■ **EXERCISE DETAILS**
For the string "agent", find every matching line in the records and copy it.

■ **THE RECORDS**
►

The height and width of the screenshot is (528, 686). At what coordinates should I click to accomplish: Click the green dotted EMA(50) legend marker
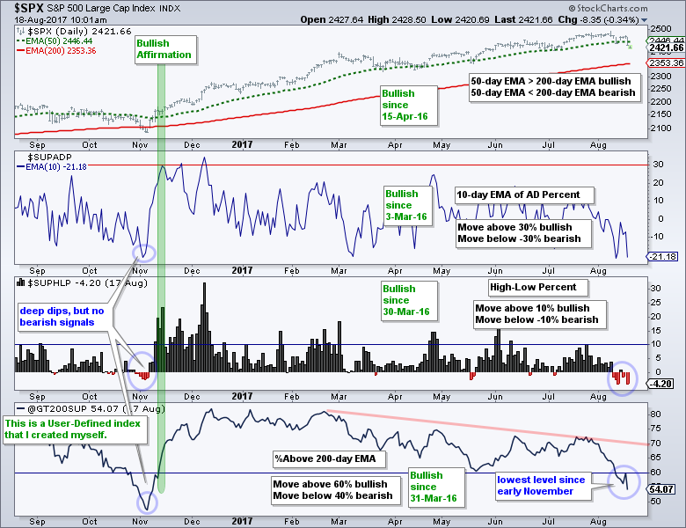(x=22, y=40)
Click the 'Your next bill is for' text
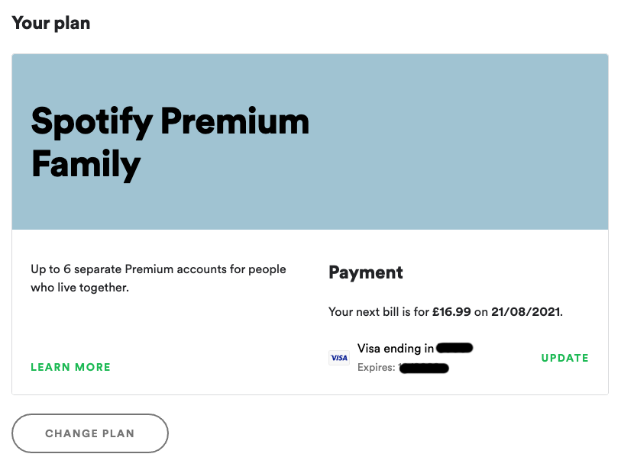Image resolution: width=621 pixels, height=470 pixels. (x=379, y=312)
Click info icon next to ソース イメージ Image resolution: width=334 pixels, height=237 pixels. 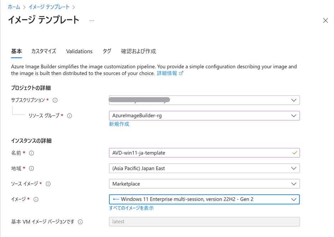pyautogui.click(x=48, y=184)
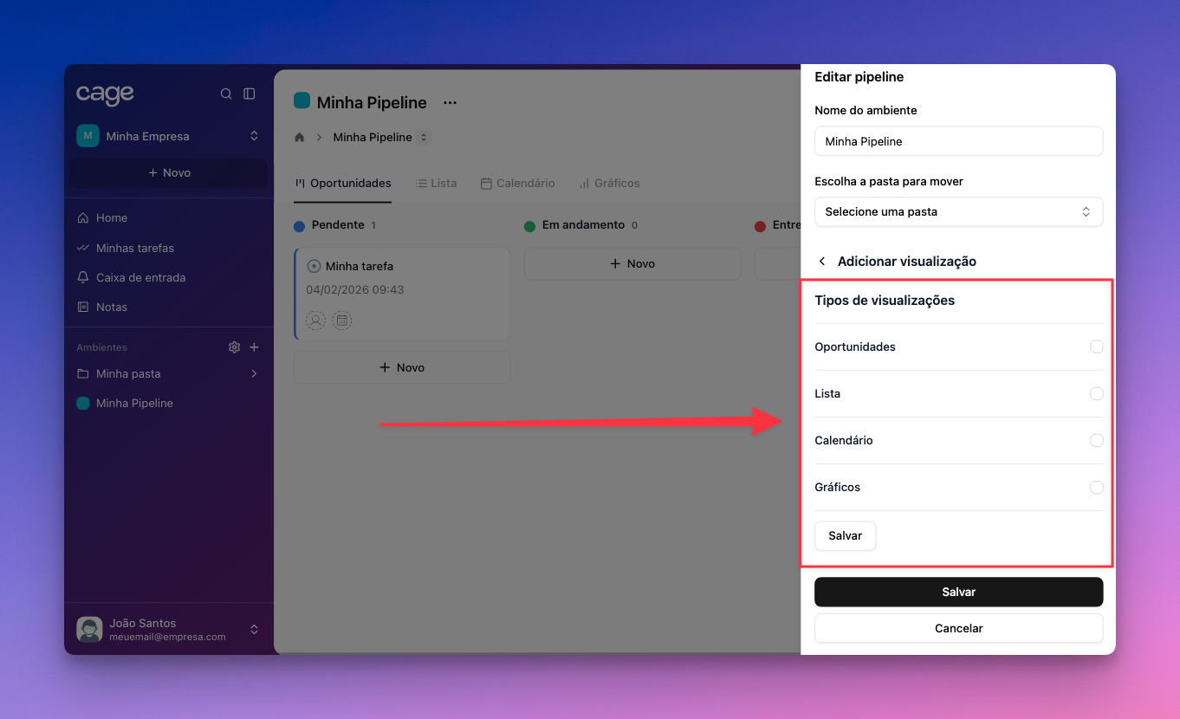
Task: Open the three-dots menu beside Minha Pipeline title
Action: pos(450,102)
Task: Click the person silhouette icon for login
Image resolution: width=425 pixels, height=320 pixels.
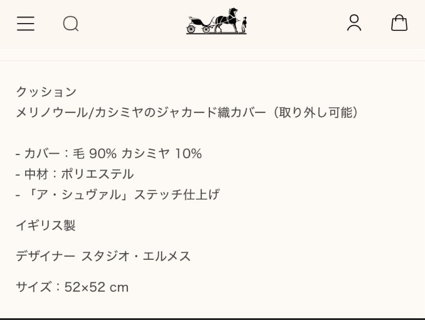Action: point(355,24)
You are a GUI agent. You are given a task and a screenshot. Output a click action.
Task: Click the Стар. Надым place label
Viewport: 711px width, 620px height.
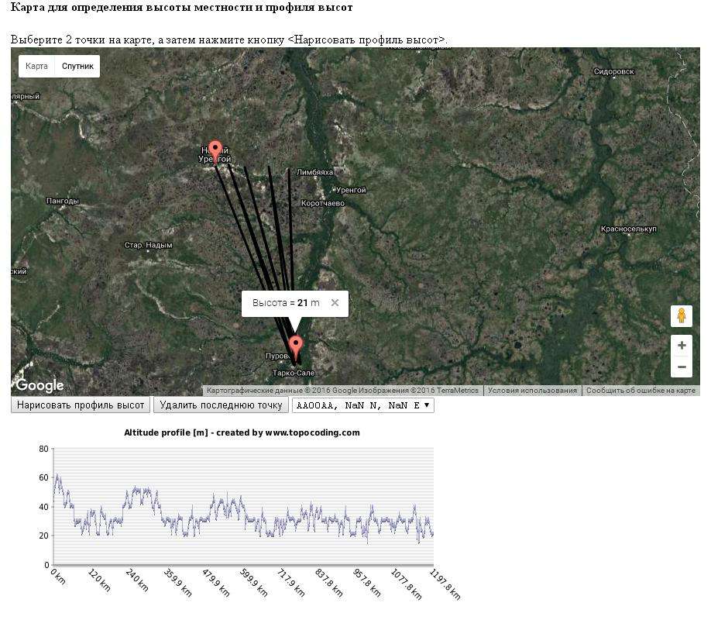(x=148, y=246)
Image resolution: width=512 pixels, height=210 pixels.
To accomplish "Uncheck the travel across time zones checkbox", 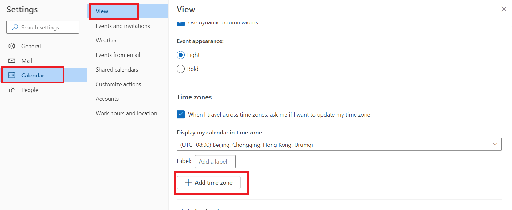I will pos(180,114).
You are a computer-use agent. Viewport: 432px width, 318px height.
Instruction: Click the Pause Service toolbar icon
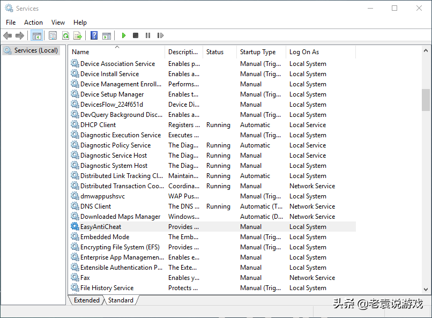point(148,36)
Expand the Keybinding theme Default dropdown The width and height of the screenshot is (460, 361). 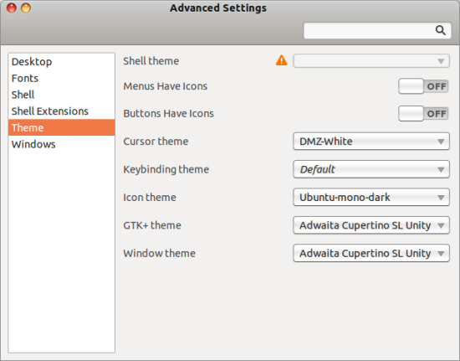click(371, 169)
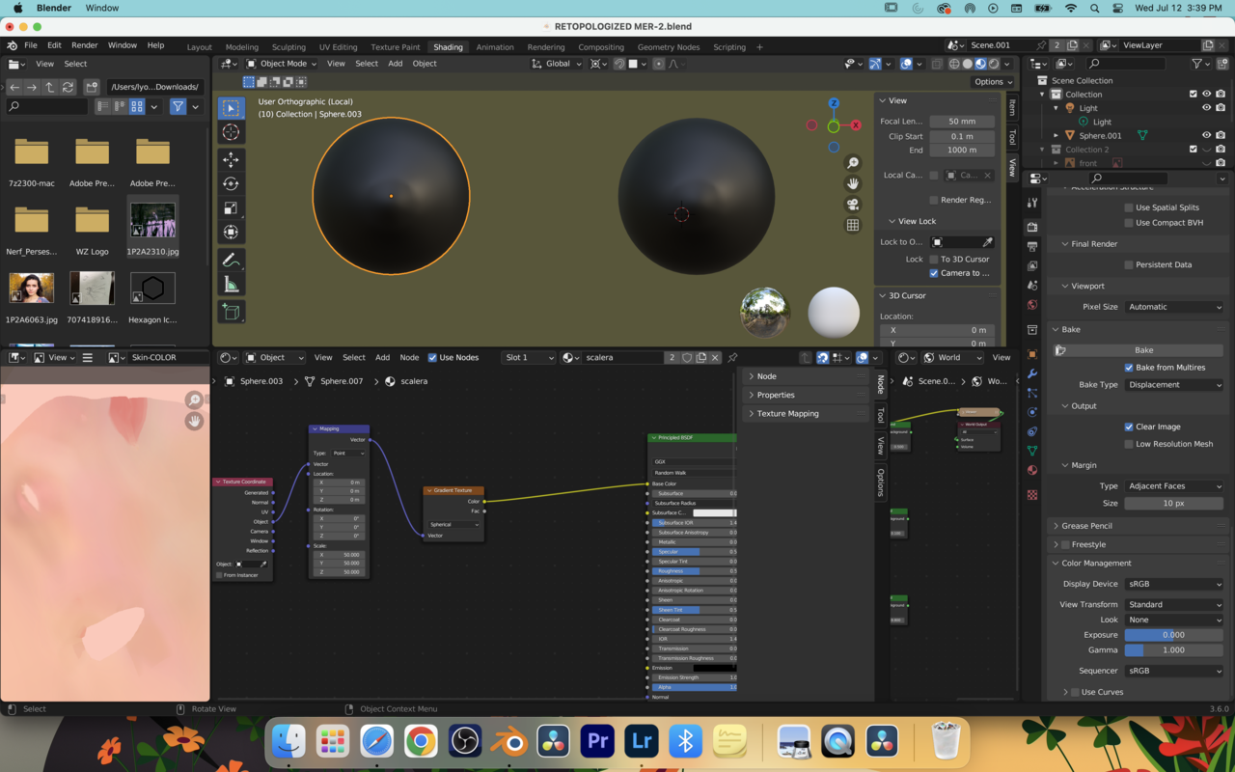Viewport: 1235px width, 772px height.
Task: Toggle camera view icon in viewport
Action: [853, 205]
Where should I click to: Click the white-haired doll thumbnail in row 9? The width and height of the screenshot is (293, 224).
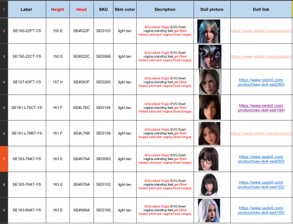click(209, 211)
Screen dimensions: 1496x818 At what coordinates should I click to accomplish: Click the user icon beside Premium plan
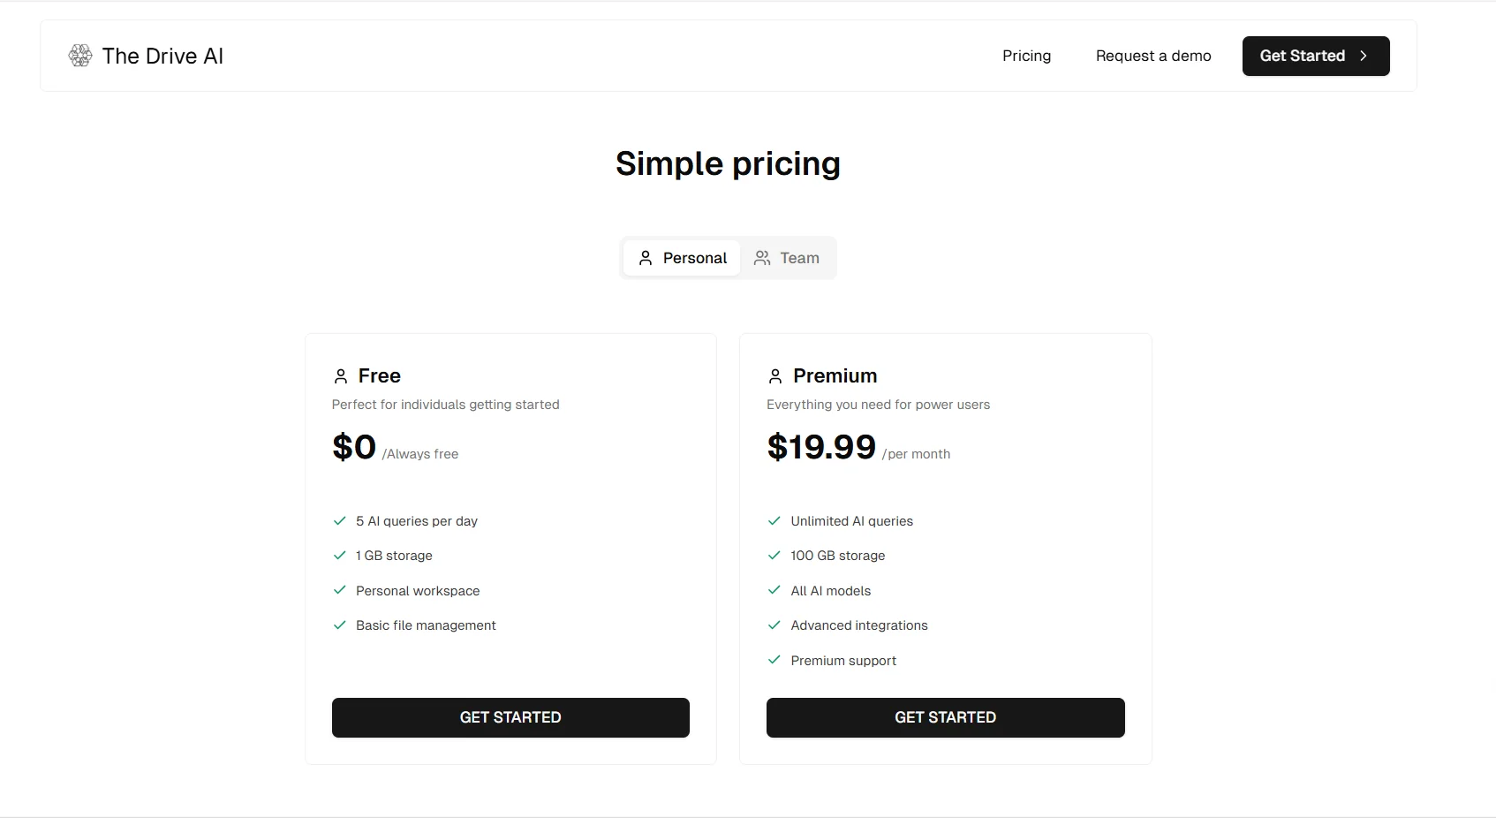775,376
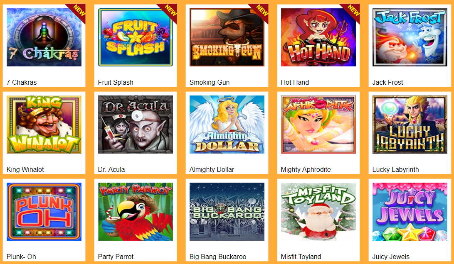Select the Dr. Acula vampire thumbnail
454x264 pixels.
136,125
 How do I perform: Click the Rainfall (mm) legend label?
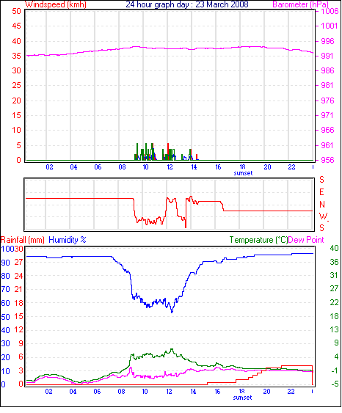tap(23, 240)
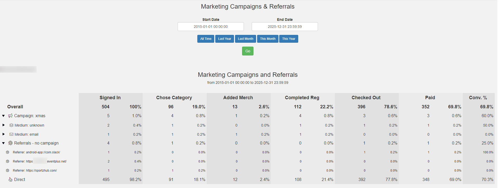
Task: Collapse the Campaign: xmas row
Action: (3, 116)
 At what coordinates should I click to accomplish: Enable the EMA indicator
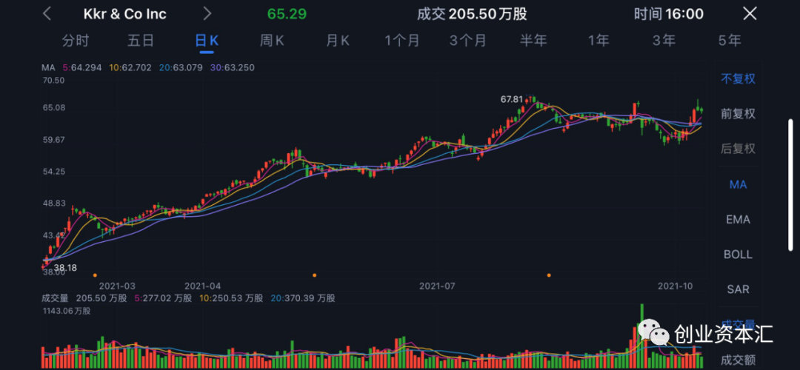click(x=738, y=219)
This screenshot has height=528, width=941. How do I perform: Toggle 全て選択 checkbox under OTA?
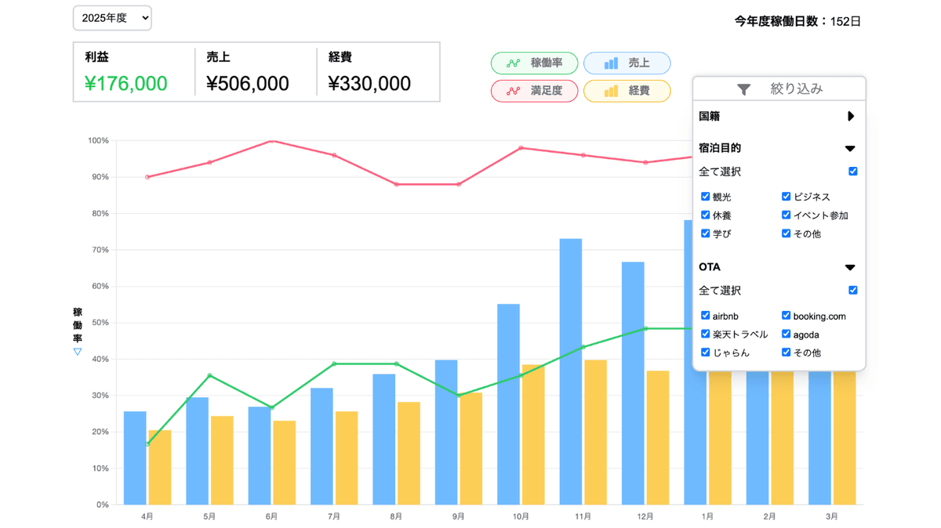tap(852, 291)
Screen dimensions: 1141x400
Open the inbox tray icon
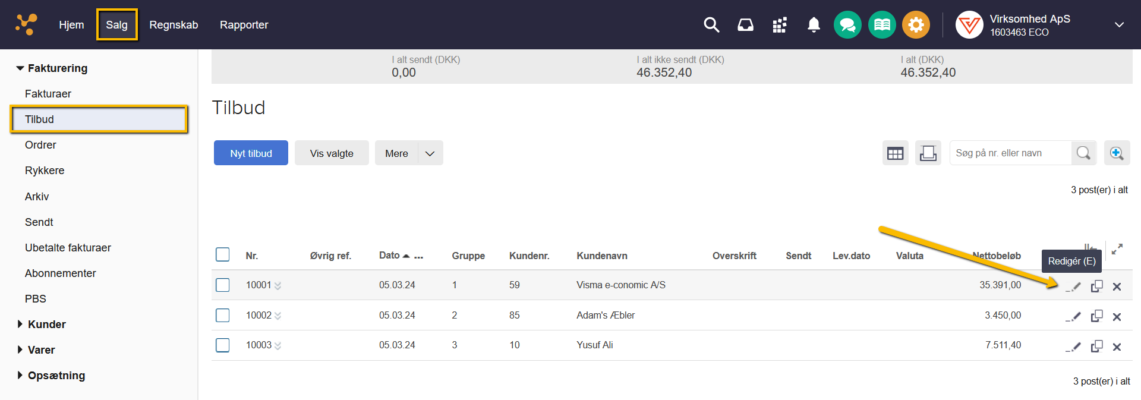(745, 25)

◄

■ **ANSWER TO THIS EXERCISE**
You are a GUI agent. You are given a task and a screenshot. Output a click action.
You are a computer-use agent. Viewport: 432px width, 318px height.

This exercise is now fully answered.